[[ DATA FOR REVIEW open ]]

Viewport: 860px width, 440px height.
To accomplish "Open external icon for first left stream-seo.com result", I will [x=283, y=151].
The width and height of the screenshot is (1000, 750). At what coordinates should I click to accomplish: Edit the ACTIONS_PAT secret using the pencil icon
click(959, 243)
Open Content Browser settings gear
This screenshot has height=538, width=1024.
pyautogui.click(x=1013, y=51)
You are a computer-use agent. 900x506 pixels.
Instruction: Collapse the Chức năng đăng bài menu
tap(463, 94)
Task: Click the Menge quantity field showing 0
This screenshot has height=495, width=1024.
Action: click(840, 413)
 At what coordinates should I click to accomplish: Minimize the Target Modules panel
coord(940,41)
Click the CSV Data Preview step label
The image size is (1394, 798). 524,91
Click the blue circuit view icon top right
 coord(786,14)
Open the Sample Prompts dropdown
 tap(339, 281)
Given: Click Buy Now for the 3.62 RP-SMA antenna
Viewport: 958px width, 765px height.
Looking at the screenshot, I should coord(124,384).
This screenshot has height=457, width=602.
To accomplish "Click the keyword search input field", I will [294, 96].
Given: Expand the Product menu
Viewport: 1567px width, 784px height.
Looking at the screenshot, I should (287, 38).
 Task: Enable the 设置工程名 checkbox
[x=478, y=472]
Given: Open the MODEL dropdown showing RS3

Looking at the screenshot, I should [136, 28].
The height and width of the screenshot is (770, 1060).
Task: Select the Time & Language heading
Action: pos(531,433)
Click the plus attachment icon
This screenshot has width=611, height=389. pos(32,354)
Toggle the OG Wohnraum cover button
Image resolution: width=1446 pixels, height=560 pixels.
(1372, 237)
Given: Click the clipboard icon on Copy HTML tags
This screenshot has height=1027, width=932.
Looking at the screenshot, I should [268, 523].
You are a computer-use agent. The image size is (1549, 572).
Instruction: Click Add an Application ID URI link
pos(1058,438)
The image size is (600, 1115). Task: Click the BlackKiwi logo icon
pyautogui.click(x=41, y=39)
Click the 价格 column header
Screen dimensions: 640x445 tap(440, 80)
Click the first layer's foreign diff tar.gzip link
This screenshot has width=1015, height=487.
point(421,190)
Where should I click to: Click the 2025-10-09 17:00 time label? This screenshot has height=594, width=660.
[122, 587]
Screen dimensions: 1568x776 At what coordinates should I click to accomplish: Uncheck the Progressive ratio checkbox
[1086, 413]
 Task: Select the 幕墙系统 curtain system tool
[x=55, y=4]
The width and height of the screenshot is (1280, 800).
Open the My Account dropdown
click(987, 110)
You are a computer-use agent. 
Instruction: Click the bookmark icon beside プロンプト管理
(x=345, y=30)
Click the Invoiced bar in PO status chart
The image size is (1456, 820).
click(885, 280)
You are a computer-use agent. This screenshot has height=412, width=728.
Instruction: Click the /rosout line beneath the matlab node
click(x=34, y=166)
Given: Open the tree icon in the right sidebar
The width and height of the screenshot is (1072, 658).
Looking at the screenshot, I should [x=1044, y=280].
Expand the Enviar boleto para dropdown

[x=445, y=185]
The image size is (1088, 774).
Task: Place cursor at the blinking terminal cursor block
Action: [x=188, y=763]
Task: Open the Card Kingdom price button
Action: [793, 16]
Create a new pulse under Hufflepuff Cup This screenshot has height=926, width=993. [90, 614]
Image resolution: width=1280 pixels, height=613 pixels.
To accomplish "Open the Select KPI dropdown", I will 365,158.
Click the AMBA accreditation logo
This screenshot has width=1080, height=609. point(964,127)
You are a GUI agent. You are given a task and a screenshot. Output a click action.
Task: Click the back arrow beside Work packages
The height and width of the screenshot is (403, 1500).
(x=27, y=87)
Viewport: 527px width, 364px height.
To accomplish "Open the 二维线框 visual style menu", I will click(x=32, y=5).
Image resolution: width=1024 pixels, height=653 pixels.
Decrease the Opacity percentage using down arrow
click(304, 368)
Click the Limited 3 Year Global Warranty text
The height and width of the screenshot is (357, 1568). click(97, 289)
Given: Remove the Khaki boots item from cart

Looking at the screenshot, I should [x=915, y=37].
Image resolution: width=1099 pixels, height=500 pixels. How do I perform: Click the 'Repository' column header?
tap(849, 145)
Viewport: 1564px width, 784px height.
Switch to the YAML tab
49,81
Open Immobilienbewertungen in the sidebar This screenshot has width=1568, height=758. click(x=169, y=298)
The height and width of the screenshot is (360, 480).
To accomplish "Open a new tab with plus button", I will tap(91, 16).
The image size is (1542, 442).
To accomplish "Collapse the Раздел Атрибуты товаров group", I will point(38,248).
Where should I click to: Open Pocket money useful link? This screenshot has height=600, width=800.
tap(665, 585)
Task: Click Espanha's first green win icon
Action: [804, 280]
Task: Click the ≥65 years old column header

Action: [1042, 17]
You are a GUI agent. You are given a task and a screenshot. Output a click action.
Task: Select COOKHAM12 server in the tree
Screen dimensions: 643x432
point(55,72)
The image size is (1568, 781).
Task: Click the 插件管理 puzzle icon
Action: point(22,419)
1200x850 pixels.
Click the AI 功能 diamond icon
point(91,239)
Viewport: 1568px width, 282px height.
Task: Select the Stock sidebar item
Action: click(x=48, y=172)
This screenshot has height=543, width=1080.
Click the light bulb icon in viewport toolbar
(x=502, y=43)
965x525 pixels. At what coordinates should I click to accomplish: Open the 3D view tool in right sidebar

[[ DATA FOR REVIEW closed ]]

### TASK REQUIREMENTS
The records above must each be restated exactly as they stand.

### TASK ANSWER
Viewport: 860px width, 440px height.
To accomplish "Open external icon for first left stream-seo.com result", I will [x=283, y=151].
The width and height of the screenshot is (1000, 750). At what coordinates should I click to accomplish: Edit the ACTIONS_PAT secret using the pencil icon
click(959, 243)
Open Content Browser settings gear
This screenshot has height=538, width=1024.
pyautogui.click(x=1013, y=51)
You are a computer-use agent. 900x506 pixels.
Instruction: Collapse the Chức năng đăng bài menu
tap(463, 94)
Task: Click the Menge quantity field showing 0
This screenshot has height=495, width=1024.
Action: click(840, 413)
 At what coordinates should I click to accomplish: Minimize the Target Modules panel
coord(940,41)
Click the CSV Data Preview step label
The image size is (1394, 798). 524,91
Click the blue circuit view icon top right
 coord(786,14)
Open the Sample Prompts dropdown
 tap(339, 281)
Given: Click Buy Now for the 3.62 RP-SMA antenna
Viewport: 958px width, 765px height.
Looking at the screenshot, I should coord(124,384).
This screenshot has height=457, width=602.
To accomplish "Click the keyword search input field", I will [294, 96].
Given: Expand the Product menu
Viewport: 1567px width, 784px height.
Looking at the screenshot, I should (287, 38).
 Task: Enable the 设置工程名 checkbox
[x=478, y=472]
Given: Open the MODEL dropdown showing RS3

Looking at the screenshot, I should [136, 28].
The height and width of the screenshot is (770, 1060).
Task: Select the Time & Language heading
Action: pos(531,433)
Click the plus attachment icon
This screenshot has width=611, height=389. pos(32,354)
Toggle the OG Wohnraum cover button
Image resolution: width=1446 pixels, height=560 pixels.
(1372, 237)
Given: Click the clipboard icon on Copy HTML tags
This screenshot has height=1027, width=932.
Looking at the screenshot, I should [268, 523].
You are a computer-use agent. The image size is (1549, 572).
Instruction: Click Add an Application ID URI link
pos(1058,438)
The image size is (600, 1115). Task: Click the BlackKiwi logo icon
pyautogui.click(x=41, y=39)
Click the 价格 column header
Screen dimensions: 640x445 tap(440, 80)
Click the first layer's foreign diff tar.gzip link
This screenshot has width=1015, height=487.
point(421,190)
Where should I click to: Click the 2025-10-09 17:00 time label? This screenshot has height=594, width=660.
[122, 587]
Screen dimensions: 1568x776 At what coordinates should I click to accomplish: Uncheck the Progressive ratio checkbox
[1086, 413]
 Task: Select the 幕墙系统 curtain system tool
[x=55, y=4]
The width and height of the screenshot is (1280, 800).
Open the My Account dropdown
click(987, 110)
You are a computer-use agent. 
Instruction: Click the bookmark icon beside プロンプト管理
(x=345, y=30)
Click the Invoiced bar in PO status chart
The image size is (1456, 820).
click(885, 280)
You are a computer-use agent. This screenshot has height=412, width=728.
Instruction: Click the /rosout line beneath the matlab node
click(x=34, y=166)
Given: Open the tree icon in the right sidebar
The width and height of the screenshot is (1072, 658).
Looking at the screenshot, I should [x=1044, y=280].
Expand the Enviar boleto para dropdown

[x=445, y=185]
The image size is (1088, 774).
Task: Place cursor at the blinking terminal cursor block
Action: [x=188, y=763]
Task: Open the Card Kingdom price button
Action: [793, 16]
Create a new pulse under Hufflepuff Cup This screenshot has height=926, width=993. [90, 614]
Image resolution: width=1280 pixels, height=613 pixels.
To accomplish "Open the Select KPI dropdown", I will 365,158.
Click the AMBA accreditation logo
This screenshot has width=1080, height=609. point(964,127)
You are a GUI agent. You are given a task and a screenshot. Output a click action.
Task: Click the back arrow beside Work packages
The height and width of the screenshot is (403, 1500).
(x=27, y=87)
Viewport: 527px width, 364px height.
To accomplish "Open the 二维线框 visual style menu", I will click(x=32, y=5).
Image resolution: width=1024 pixels, height=653 pixels.
Decrease the Opacity percentage using down arrow
click(304, 368)
Click the Limited 3 Year Global Warranty text
The height and width of the screenshot is (357, 1568). click(97, 289)
Given: Remove the Khaki boots item from cart

Looking at the screenshot, I should [x=915, y=37].
Image resolution: width=1099 pixels, height=500 pixels. How do I perform: Click the 'Repository' column header?
tap(849, 145)
Viewport: 1564px width, 784px height.
Switch to the YAML tab
49,81
Open Immobilienbewertungen in the sidebar This screenshot has width=1568, height=758. click(x=169, y=298)
The height and width of the screenshot is (360, 480).
To accomplish "Open a new tab with plus button", I will tap(91, 16).
The image size is (1542, 442).
To accomplish "Collapse the Раздел Атрибуты товаров group", I will point(38,248).
Where should I click to: Open Pocket money useful link? This screenshot has height=600, width=800.
tap(665, 585)
Task: Click Espanha's first green win icon
Action: [804, 280]
Task: Click the ≥65 years old column header

Action: [1042, 17]
You are a GUI agent. You are given a task and a screenshot. Output a click action.
Task: Select COOKHAM12 server in the tree
Screen dimensions: 643x432
point(55,72)
The image size is (1568, 781).
Task: Click the 插件管理 puzzle icon
Action: point(22,419)
1200x850 pixels.
Click the AI 功能 diamond icon
point(91,239)
Viewport: 1568px width, 282px height.
Task: Select the Stock sidebar item
Action: click(x=48, y=172)
This screenshot has height=543, width=1080.
Click the light bulb icon in viewport toolbar
(x=502, y=43)
965x525 pixels. At what coordinates should I click to accomplish: Open the 3D view tool in right sidebar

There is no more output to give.